Yong Jeong-ryeol, the defendant in the “Gimcheon officetel murder case,” was sentenced to life imprisonment for killing a male peer whom he had never met before and taking out a loan using the victim’s fingerprints. According to the legal community on the 9th, the Supreme Court’s first division (Presiding Judge Noh Tae-ak) recently confirmed the lower court’s decision, which sentenced Yong Jeong-ryeol, 32, to life imprisonment and ordered the attachment of an electronic monitoring device for 20 years for charges including robbery, murder, and attempted concealment of a corpse.

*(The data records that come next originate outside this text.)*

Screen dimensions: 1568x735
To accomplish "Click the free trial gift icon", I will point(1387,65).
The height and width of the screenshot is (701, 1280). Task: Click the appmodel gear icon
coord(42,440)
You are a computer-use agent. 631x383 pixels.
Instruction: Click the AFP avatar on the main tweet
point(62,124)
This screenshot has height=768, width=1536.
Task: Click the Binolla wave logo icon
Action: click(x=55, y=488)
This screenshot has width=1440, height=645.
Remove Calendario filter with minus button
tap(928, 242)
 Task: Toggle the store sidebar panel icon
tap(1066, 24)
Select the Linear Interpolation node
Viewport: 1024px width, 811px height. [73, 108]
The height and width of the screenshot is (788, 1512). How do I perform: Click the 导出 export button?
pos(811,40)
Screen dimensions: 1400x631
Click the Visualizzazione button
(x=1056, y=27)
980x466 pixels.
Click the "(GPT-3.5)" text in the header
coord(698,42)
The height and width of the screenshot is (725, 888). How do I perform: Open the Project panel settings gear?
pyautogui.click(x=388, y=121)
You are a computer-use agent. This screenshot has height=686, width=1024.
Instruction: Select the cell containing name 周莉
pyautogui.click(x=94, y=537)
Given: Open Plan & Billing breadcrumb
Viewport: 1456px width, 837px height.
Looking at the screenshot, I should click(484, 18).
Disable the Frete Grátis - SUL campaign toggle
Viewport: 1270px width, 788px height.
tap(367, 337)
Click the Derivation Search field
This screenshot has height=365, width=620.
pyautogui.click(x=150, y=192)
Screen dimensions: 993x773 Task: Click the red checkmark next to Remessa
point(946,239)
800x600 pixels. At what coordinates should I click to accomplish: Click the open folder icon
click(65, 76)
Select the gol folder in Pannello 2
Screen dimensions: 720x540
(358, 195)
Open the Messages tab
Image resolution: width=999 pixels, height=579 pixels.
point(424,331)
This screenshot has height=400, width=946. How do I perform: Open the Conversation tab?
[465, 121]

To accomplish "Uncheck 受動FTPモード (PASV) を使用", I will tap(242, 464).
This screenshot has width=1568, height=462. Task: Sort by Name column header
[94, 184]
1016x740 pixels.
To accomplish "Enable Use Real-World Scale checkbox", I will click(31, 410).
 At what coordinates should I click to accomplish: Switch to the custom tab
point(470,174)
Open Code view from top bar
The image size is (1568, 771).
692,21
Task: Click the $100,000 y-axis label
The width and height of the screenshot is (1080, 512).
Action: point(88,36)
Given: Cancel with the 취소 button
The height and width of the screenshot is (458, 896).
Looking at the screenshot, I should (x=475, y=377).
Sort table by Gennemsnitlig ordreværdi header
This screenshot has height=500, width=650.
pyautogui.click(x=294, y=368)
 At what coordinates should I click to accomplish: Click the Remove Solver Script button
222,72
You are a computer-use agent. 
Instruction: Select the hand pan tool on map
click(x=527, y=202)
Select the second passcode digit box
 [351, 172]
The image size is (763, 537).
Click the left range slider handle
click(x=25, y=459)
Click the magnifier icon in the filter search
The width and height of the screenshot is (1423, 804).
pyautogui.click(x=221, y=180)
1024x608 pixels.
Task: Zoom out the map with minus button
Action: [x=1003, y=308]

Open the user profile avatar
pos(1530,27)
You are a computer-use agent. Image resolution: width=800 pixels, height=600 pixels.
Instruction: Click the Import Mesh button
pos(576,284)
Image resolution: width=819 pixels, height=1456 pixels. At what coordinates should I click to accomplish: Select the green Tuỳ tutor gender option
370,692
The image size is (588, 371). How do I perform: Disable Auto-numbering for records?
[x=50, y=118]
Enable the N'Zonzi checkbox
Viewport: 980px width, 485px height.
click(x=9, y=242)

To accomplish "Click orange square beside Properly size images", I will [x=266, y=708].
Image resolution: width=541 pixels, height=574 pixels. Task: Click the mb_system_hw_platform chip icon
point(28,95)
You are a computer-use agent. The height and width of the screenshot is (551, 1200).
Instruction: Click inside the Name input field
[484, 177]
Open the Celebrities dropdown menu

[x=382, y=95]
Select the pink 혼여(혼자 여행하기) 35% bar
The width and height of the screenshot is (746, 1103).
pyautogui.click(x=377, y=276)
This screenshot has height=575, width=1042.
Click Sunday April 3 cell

Yong Jeong-ryeol was prosecuted for killing the victim, Mr. A (then 31 years old), who he had no prior acquaintance with, at an officetel in Gimcheon, Gyeongsangbuk-do, in November of last year, and for taking a 60 million won loan using the victim’s mobile phone. The prosecution sought the death penalty, the highest legal punishment. The first trial sentenced him to life imprisonment, stating, “We cannot overlook imposing a heavy sentence commensurate with the defendant’s heinous and cruel crime,” and “In order to permanently isolate the defendant from society, we are imposing the heaviest penalty after the death penalty.”
The second trial also upheld the life sentence, stating, “With the intent to overcome a difficult economic situation, the defendant premeditatedly decided to rob an unspecified individual and brutally stabbed the victim multiple times with a prepared weapon, making the nature of the crime extremely heinous.”
Yong Jeong-ryeol appealed the decision, but the Supreme Court dismissed the appeal, finding no error in the lower court’s judgment.